Metadata, often described as “data about data” is, in the digital environment, a detailed and specific extension of cataloguing practice. However, when associated with digital collections, it is a necessary part of their use and control. A Preservation Metadata Set is a statement of the information required to manage preservation of digital collections. Preservation metadata will be a key component in the preservation and management of any digital collection and must be designed to support future preservation strategies. A vital component of preservation metadata is the checksum or digest of a file, which is essential in monitoring data integrity and verifying authenticity. As such, it may be compared to the fingerprint of a given file.

The most thorough articulation of preservation metadata is represented by PREMIS (http://www.loc.gov/standards/premis/), the product of an international working group active from 2003–2005, and subsequently updated and revised by members of the digital library community. PREMIS is conceptualised around four categories: the Object, Event, Agent and Rights.

The Object entity pertains to what is stored and managed in the preservation repository.

The Event entity aggregates information about actions that affect objects in the repository, vital for maintaining the digital provenance of an object, which in turn is important in demonstrating the authenticity of the object.

Agents are actors that have roles in events and in rights statements and they can be people, organisations, or software applications.

Issues pertaining to rights or other restrictions arise not only when providing access to content but also when preserving it, since most preservation strategies involve making identical copies and derivative versions of digital objects, actions that may be limited by copyright law or by other restrictions, e.g., requirements imposed by donors.

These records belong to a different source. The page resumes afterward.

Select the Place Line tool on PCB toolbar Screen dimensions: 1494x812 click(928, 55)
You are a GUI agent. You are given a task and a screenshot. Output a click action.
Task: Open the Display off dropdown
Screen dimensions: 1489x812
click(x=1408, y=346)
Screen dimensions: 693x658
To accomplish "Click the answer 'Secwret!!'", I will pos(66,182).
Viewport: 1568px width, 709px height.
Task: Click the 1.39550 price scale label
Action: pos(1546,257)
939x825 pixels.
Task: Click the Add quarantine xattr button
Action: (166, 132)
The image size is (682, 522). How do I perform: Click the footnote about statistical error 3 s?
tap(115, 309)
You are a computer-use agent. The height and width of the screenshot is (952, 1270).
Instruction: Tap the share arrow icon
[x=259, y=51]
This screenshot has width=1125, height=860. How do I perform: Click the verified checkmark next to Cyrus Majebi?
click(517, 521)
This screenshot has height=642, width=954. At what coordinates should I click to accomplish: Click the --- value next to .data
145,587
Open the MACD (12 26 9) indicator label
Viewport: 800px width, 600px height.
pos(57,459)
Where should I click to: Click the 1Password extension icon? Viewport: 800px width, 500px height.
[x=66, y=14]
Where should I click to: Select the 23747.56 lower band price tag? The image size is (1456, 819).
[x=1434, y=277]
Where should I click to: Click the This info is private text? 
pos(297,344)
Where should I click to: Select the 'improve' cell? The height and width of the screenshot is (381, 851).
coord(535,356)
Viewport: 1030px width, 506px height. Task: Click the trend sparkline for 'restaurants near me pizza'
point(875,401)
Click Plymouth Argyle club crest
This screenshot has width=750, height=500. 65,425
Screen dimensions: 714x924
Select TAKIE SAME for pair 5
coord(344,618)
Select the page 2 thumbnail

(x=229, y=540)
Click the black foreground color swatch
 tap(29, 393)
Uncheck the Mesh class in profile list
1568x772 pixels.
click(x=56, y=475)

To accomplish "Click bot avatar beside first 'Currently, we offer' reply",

PREMIS rights metadata aggregates information about restrictions that are directly relevant to preserving objects in the repository.

Metadata can be stored with the resource it describes (e.g., within file formats that support descriptive headers or file wrappers), separate from the resource (e.g., within an external catalogue) or separate but linked to the resource (e.g., a file linked to the digital object in a repository structure). Each strategy has particular benefits and disadvantages. It is possible, and probably desirable, to use these strategies in parallel. The use of standardised wrappers is emerging as a trend in digital preservation of audiovisual material, because of their ability to handle file relationships. Wrappers also allow the possibility of retaining all of a file’s primary information within the digital object.